14.子どもと保護者のプライバシーは守られているか
はい 59人  どちらともいえない 10人  いいえ 2人  無回答・非該当 7人 
「はい」が83.1%、「どちらともいえない」が14.1%、「いいえ」が2.8%となっている。 自由意見には記入がなかった。
15.保育内容に関する職員の説明はわかりやすいか
はい 58人  どちらともいえない 17人  いいえ 3人  無回答・非該当 0人 
「はい」が74.4%、「どちらともいえない」が21.8%、「いいえ」が3.8%となっている。 自由意見は5件で、「いつも同じ先生が得意分野・性格等を詳しく教えてアドバイスをしてくれる」「乳児クラスは連絡帳で日中の様子を教えてもらえる」のほか、保育内容等に関する保護者への報告・伝達などについて、さらなる工夫を望む声があった。
16.利用者の不満や要望は対応されているか
はい 53人  どちらともいえない 11人  いいえ 6人  無回答・非該当 8人 
「はい」が75.7%、「どちらともいえない」が15.7%、「いいえ」が8.6%となっている。 自由意見は6件で、「朝、園へ連絡したことも、しっかり他の先生へ周知してくれた」「個人的な意見にも、園長自ら耳を傾けて真剣に取り組んでくれ感謝している」「子ども同士のトラブルがあって聞いた時、きちんと相手の子どもに話を聞いてくれて、子ども同士で解決してくれた」のほか、不満・要望等への傾聴姿勢や対応などについて、さらなる配慮を望む内容が寄せられている。
17.外部の苦情窓口(行政や第三者委員等)にも相談できることを伝えられているか
はい 43人  どちらともいえない 9人  いいえ 6人  無回答・非該当 20人 
「はい」が74.1%、「どちらともいえない」が15.5%、「いいえ」が10.3%となっており、「はい」の値は前回(2018年度・43.5%)から顕著な改善が見られる。 自由意見は3件で、「身体を壊した時にアドバイスをくれた」のほか、外部の意見窓口の周知などについて、さらなる検討を望む声があった。

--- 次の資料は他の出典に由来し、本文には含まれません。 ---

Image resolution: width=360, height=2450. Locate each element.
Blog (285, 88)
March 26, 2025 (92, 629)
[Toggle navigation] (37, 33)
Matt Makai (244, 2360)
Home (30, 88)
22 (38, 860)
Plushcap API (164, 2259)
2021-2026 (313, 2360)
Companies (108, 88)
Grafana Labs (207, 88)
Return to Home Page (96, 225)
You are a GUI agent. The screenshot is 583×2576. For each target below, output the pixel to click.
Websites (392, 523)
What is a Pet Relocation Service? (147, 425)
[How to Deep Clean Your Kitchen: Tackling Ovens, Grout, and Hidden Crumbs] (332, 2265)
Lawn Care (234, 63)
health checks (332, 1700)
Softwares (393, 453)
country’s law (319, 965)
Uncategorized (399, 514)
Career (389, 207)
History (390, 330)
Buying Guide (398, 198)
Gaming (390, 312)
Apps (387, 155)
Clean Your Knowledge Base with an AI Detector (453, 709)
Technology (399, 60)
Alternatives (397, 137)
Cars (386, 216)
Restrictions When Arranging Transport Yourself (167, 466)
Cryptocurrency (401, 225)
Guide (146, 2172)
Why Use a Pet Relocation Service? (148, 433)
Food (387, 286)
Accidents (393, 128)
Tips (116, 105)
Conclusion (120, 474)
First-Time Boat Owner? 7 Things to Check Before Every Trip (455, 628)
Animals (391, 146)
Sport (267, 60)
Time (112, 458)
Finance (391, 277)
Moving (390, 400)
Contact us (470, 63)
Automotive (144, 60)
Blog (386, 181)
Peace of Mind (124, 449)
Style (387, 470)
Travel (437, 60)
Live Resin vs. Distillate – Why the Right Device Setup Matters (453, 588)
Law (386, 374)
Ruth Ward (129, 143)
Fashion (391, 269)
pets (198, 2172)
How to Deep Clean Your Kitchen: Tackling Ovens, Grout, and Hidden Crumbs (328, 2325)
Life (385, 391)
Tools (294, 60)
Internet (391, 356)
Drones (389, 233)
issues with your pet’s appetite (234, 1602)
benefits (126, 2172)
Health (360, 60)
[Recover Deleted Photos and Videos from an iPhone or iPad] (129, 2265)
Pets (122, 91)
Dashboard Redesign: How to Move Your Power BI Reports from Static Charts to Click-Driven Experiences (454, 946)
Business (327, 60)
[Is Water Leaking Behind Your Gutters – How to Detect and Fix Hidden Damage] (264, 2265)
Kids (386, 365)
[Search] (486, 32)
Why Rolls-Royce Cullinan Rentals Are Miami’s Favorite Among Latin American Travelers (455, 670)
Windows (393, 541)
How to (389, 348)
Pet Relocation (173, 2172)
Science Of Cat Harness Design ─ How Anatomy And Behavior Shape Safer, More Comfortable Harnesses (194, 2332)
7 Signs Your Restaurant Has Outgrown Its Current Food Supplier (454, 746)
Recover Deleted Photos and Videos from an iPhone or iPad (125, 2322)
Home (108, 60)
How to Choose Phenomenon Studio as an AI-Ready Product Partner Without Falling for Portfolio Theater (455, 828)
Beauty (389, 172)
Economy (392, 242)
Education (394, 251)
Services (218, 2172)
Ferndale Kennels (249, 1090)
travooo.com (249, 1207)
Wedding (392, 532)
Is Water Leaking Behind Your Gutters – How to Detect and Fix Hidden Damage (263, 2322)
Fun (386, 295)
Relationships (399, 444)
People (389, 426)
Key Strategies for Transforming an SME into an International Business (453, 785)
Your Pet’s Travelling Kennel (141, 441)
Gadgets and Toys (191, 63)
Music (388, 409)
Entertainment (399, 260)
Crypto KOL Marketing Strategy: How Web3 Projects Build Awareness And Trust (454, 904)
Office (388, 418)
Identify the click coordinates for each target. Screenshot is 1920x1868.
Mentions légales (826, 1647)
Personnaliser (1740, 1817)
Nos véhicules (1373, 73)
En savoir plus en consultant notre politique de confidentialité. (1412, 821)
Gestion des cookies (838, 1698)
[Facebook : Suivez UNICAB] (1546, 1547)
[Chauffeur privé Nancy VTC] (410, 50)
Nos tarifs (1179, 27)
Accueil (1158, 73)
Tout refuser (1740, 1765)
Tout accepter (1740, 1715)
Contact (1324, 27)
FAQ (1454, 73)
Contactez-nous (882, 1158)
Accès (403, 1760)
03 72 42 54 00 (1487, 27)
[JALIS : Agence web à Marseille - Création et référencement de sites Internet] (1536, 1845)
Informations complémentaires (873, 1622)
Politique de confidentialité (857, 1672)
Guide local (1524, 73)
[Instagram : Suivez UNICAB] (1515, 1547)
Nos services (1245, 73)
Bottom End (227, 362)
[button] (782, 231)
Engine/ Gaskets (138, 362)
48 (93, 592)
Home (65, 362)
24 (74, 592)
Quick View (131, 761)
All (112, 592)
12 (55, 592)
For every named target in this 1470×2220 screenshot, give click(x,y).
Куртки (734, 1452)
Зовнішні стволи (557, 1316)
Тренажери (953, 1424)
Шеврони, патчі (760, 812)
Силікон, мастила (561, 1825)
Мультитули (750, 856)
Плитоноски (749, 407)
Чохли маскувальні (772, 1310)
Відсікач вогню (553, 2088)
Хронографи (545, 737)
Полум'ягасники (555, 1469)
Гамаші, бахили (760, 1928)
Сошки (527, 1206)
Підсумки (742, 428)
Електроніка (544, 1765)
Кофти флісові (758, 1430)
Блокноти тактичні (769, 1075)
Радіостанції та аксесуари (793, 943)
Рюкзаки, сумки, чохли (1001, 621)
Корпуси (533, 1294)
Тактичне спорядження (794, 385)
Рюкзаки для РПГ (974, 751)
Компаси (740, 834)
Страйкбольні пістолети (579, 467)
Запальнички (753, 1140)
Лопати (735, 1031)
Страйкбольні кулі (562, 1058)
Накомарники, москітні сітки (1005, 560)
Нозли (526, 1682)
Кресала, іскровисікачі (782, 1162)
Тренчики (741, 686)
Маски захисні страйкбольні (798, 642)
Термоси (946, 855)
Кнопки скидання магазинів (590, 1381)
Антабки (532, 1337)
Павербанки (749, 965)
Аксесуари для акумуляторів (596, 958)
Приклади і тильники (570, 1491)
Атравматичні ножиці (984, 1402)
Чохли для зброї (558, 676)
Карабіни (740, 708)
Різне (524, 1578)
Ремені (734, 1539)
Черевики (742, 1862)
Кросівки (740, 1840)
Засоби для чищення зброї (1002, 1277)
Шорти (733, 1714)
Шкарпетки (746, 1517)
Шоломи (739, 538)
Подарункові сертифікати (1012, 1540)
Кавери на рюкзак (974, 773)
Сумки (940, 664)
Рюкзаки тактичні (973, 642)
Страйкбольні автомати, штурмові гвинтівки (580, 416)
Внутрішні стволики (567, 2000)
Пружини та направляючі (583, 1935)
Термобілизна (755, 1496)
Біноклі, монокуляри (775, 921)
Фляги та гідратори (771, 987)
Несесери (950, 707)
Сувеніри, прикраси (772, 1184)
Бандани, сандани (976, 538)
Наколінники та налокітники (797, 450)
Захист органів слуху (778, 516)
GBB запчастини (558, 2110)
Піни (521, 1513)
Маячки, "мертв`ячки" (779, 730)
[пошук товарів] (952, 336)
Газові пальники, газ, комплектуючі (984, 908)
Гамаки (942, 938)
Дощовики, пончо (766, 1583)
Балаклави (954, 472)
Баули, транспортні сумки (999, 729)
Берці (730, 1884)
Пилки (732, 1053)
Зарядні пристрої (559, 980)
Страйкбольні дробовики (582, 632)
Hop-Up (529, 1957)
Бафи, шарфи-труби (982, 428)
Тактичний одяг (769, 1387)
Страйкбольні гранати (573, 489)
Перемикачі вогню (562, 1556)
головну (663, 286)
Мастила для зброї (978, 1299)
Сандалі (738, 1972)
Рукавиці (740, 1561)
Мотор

Ⅴ 組織マネジメント項目(カテゴリー1~5、7、8)

※実施あり:、実施なし:×、非該当:-  
カテゴリー1  リーダーシップと意思決定
  サブカテゴリー1  事業所が目指していることの実現に向けて一丸となっている
  評価項目1 事業所が目指していること(理念・ビジョン、基本方針など)を周知している 実施状況
  標準項目1 事業所が目指していること(理念・ビジョン、基本方針など)について、職員の理解が深まるような取り組みを行っている
  標準項目2 事業所が目指していること(理念・ビジョン、基本方針など)について、利用者本人や家族等の理解が深まるような取り組みを行っている
  評価項目2 経営層(運営管理者含む)は自らの役割と責任を職員に対して表明し、事業所をリードしている 実施状況
  標準項目1 経営層は、事業所が目指していること(理念・ビジョン、基本方針など)の実現に向けて、自らの役割と責任を職員に伝えている
  標準項目2 経営層は、事業所が目指していること(理念・ビジョン、基本方針など)の実現に向けて、自らの役割と責任に基づいて職員が取り組むべき方向性を提示し、リーダーシップを発揮している
  評価項目3 重要な案件について、経営層(運営管理者含む)は実情を踏まえて意思決定し、その内容を関係者に周知している 実施状況
  標準項目1 重要な案件の検討や決定の手順があらかじめ決まっている
  標準項目2 重要な意思決定に関し、その内容と決定経緯について職員に周知している
  標準項目3 利用者等に対し、重要な案件に関する決定事項について、必要に応じてその内容と決定経緯を伝えている
講評
保育の理念や方針・目標を、さまざまな機会と媒体を通じて保護者に発信している

ホームページ冒頭に掲げられる「一人で出来るように 手伝ってください」には、子どもの主体性の尊重や、一人の人としての自立を園として援助し、そのためのあらゆる環境を整えることを約束する、法人共通の思いが込められている。これに象徴される目指す保育や園運営のあり方を、保育の理念や方針・目標に言語化し、保護者には見学・入園時の説明のほか、年度当初の園便りへの記載、園・クラス便りで発信される毎月の保育の紹介や園長の所感などから、共通理解の獲得に努めている。保育理念は玄関や各保育室内にも掲示されている。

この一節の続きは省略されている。